_Fragmento de página_
►
Lo cierto es que hoy parece una tarea mucho más difícil que en el pasado. No ayuda el nuevo paradigma de disrupción tecnológica de los Facebook, Twitter y demás redes, en las que los valores universales sobre respeto, diversidad, pluralismo y derechos humanos quedan enjaulados en laberintos y algoritmos que solo refuerzan las creencias y los dogmas e impiden la confrontación de ideas. Si la búsqueda de la verdad no es un fin en sí mismo, sino un medio para construir confianza y que la sociedad pueda oírse en sus temores, frustraciones y aspiraciones, ¿podrá la política estar a la altura de ese desafío para crear las condiciones de ese diálogo?

Preocupa que las barras bravas de los extremos políticos, las de Petro y las de Uribe, reduzcan cada día más los espacios para ese entendimiento. Y el Gobierno –en cabeza del presidente–, quien es el llamado a liderar ese proceso, ha sido incapaz de asumirlo. Reconforta, eso sí, ver los innumerables actos de perdón y reconciliación de quienes más han sufrido la violencia a lo largo y ancho del territorio. Pero sus gestos de grandeza y humanidad han quedado asfixiados en medio de la algarabía de unos, el silencio de otros y la miopía de muchos de nuestros dirigentes. Por eso, la pregunta no es solo si Colombia está preparada para la verdad, sino si la verdad está preparada para Colombia.
◄
_Filas de un conjunto de datos_
►
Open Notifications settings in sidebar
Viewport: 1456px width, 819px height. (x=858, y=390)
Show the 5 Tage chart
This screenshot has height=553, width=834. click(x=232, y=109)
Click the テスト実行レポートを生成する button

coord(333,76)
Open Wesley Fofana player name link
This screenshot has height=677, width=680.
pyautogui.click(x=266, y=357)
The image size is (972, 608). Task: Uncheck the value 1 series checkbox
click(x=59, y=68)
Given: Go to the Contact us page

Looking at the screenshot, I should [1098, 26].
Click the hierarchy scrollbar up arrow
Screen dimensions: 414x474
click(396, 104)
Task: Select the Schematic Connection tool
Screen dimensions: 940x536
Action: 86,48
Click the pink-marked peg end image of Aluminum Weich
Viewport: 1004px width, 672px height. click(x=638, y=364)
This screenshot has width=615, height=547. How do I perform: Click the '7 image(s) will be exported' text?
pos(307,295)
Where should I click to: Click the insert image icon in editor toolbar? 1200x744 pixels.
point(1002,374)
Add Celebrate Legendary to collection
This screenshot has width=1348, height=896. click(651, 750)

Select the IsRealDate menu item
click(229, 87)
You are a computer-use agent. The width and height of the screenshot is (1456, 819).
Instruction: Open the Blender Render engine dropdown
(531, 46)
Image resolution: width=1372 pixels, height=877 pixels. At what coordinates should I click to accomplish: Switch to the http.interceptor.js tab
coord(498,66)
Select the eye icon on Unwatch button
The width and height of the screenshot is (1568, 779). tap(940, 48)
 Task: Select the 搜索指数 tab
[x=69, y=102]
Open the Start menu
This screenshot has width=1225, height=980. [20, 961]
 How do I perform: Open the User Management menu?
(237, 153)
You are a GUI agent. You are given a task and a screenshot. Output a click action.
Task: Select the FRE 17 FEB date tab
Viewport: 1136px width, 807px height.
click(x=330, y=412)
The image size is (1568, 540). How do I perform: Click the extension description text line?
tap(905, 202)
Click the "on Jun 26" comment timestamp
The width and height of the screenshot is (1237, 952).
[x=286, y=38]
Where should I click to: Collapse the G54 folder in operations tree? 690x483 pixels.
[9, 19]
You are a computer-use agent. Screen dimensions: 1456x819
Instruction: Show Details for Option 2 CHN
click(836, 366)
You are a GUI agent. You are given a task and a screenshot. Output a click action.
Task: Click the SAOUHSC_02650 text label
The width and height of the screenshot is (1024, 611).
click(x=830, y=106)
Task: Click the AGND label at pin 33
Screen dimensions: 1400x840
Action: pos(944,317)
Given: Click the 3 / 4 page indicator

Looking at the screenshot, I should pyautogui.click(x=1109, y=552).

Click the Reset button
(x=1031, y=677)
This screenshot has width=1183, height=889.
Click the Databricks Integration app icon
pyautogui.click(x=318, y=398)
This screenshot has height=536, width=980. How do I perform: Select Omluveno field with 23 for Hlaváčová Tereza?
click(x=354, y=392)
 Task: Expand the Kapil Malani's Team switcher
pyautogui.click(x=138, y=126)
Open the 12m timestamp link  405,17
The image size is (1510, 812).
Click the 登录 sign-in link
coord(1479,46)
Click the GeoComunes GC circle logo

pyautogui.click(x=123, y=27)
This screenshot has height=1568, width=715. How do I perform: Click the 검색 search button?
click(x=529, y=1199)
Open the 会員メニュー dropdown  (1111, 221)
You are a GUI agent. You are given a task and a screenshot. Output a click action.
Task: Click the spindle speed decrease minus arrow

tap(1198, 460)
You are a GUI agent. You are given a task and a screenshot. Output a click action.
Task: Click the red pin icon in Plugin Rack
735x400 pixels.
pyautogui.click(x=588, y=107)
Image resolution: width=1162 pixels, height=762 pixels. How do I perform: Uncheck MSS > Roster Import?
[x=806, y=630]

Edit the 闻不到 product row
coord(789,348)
◄
_Qué hacer_
(a) Traduce al inglés esta oración del fragmento sobre la verdad y la política en Colombia: "Preocupa que las barras bravas de los extremos políticos, las de Petro y las de Uribe, reduzcan cada día más los espacios para ese entendimiento."
(b) En las filas, desde la línea que contiene "The image size is (1510, 812)." hasta el final de las filas, ambos extremos incluidos, cambia "GUI agent" por "UI agent". Devuelve solo esas líneas y deja todo lo demás igual.
El fragmento y las filas no guardan relación entre sí.

_Respuestas_
(a) It is worrying that the diehard supporters of the political extremes, those of Petro and those of Uribe, are shrinking the space for that understanding more every day.

(b)
The image size is (1510, 812).
Click the 登录 sign-in link
coord(1479,46)
Click the GeoComunes GC circle logo

pyautogui.click(x=123, y=27)
This screenshot has height=1568, width=715. How do I perform: Click the 검색 search button?
click(x=529, y=1199)
Open the 会員メニュー dropdown  (1111, 221)
You are a UI agent. You are given a task and a screenshot. Output a click action.
Task: Click the spindle speed decrease minus arrow

tap(1198, 460)
You are a UI agent. You are given a task and a screenshot. Output a click action.
Task: Click the red pin icon in Plugin Rack
735x400 pixels.
pyautogui.click(x=588, y=107)
Image resolution: width=1162 pixels, height=762 pixels. How do I perform: Uncheck MSS > Roster Import?
[x=806, y=630]

Edit the 闻不到 product row
coord(789,348)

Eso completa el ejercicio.